Int J Orthop Trauma Nurs. 2019 Nov;35:100700. doi: 10.1016/j.ijotn.2019.04.003. Epub 2019 Apr 23.


BACKGROUND: Nurses transitioning into the specialty of orthopaedics gradually develop the skills required to provide care for patients with musculoskeletal conditions or injuries, but during the early stages this can be challenging and lead to a lack of confidence. Strategies aimed at developing confidence in these nurses to make sound decisions and clinical judgements in their professional practice will assist in strengthening their practice and delivery of quality care.

AIMS: This study aimed to investigat if the delivery of an orthopaedic workshop improved the ongoing confidence of advanced beginner nurses, as recognised in Benner’s exploration of skill acquisition, to undertake skills required to assess and manage patients with musculoskeletal injuries or conditions and assist in their decision making to achieve optimal patient outcomes.

METHODOLOGY: A quasi experimental pre-test, post-test study was chosen to measure nurses’ confidence to undertake the scope of practice in orthopaedics at the advanced beginner level of expertise.

METHODS: A questionnaire was designed and administered to measure the level of confidence pre-intervention, immediately post intervention and twelve weeks following participation at an orthopaedic workshop. The workshop was designed specifically for nurses transitioning into the specialty of orthopaedics.

FINDINGS: The intervention had a positive impact on the confidence of advanced beginner nurses. The measurement prior to participation at the workshop indicated confidence levels were generally low. Immediately post participation the level of confidence had increased for all participants. When measured again at twelve weeks’ post intervention the level of confidence had been maintained or continued to increase in the majority of orthopaedic practice areas. The overall level of confidence between pre-interven tion to twelve weeks post intervention demonstrated a clear improvement in all areas of practice.
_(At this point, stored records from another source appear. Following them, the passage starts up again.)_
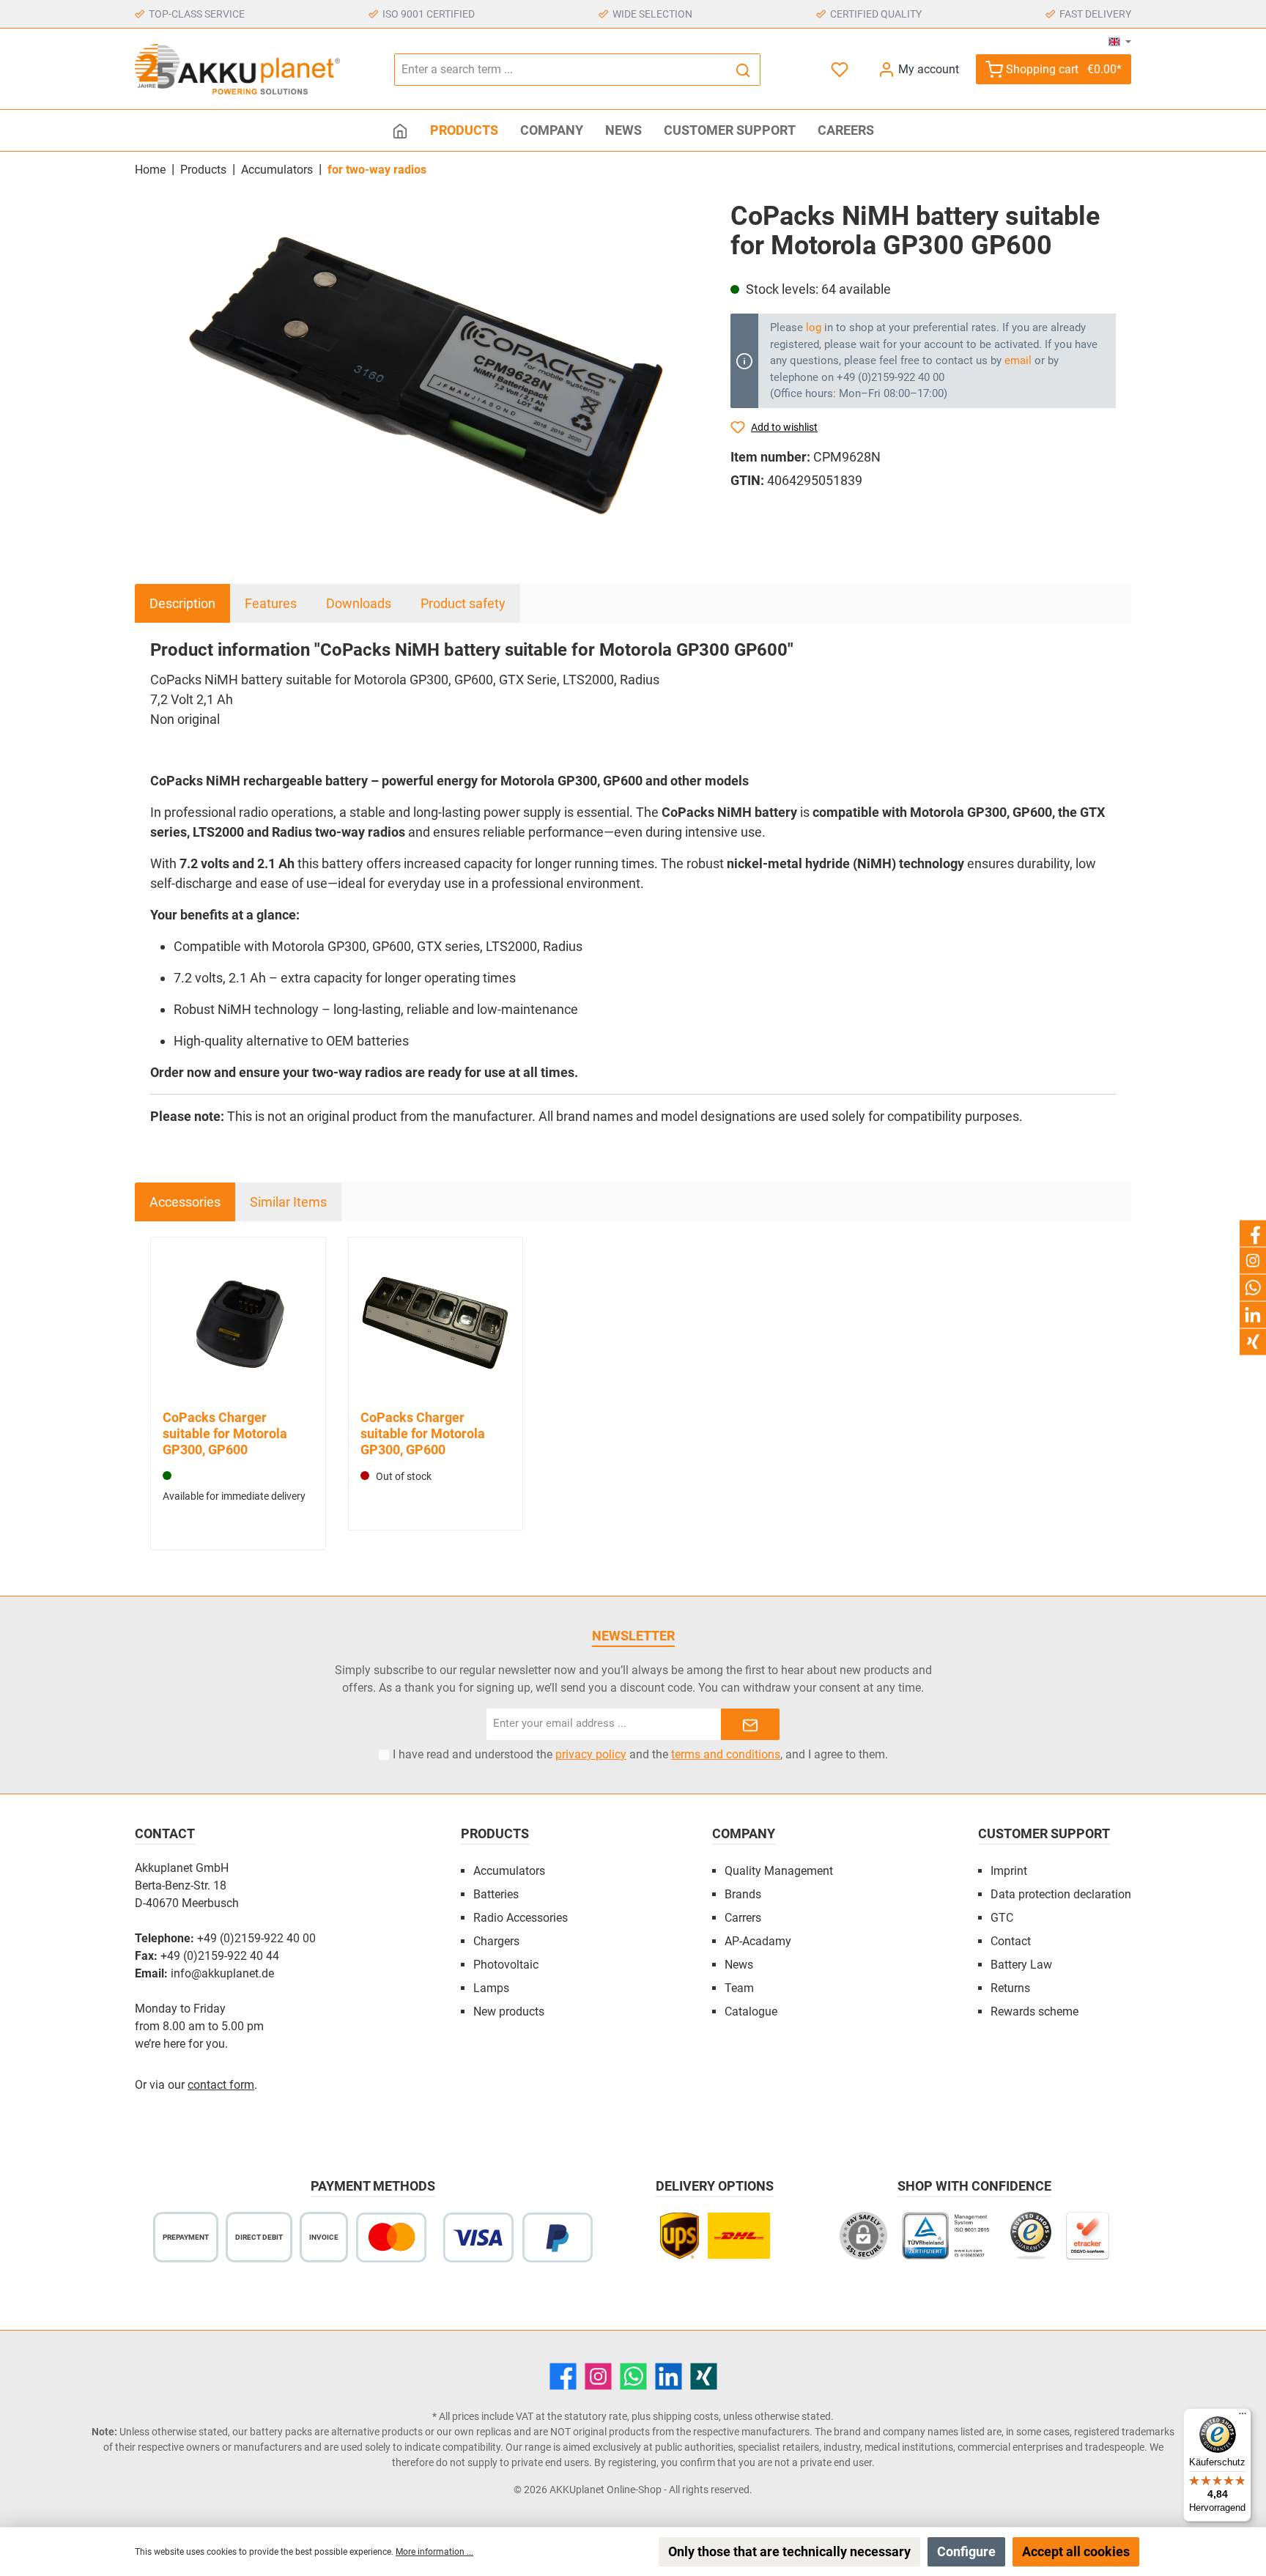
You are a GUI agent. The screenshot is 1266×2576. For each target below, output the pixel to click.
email (1018, 360)
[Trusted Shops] (1030, 2243)
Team (739, 1988)
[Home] (400, 130)
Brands (743, 1894)
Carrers (743, 1918)
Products (495, 1833)
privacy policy (590, 1754)
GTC (1002, 1918)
CONCLUSION: It was evident that nurses transitioning into the speciality of orthopaedics had lower confidence levels in relation to specialty-specific skills and knowledge. The use of an education workshop improved the confidence of nurses, not only immediately post intervention, but also in the longer term. Supporting a pathway to transition in the specialty which includes specific education delivered at key times is recommended as it could beneficial to advanced beginner nurses, the specialty, patients and the profession.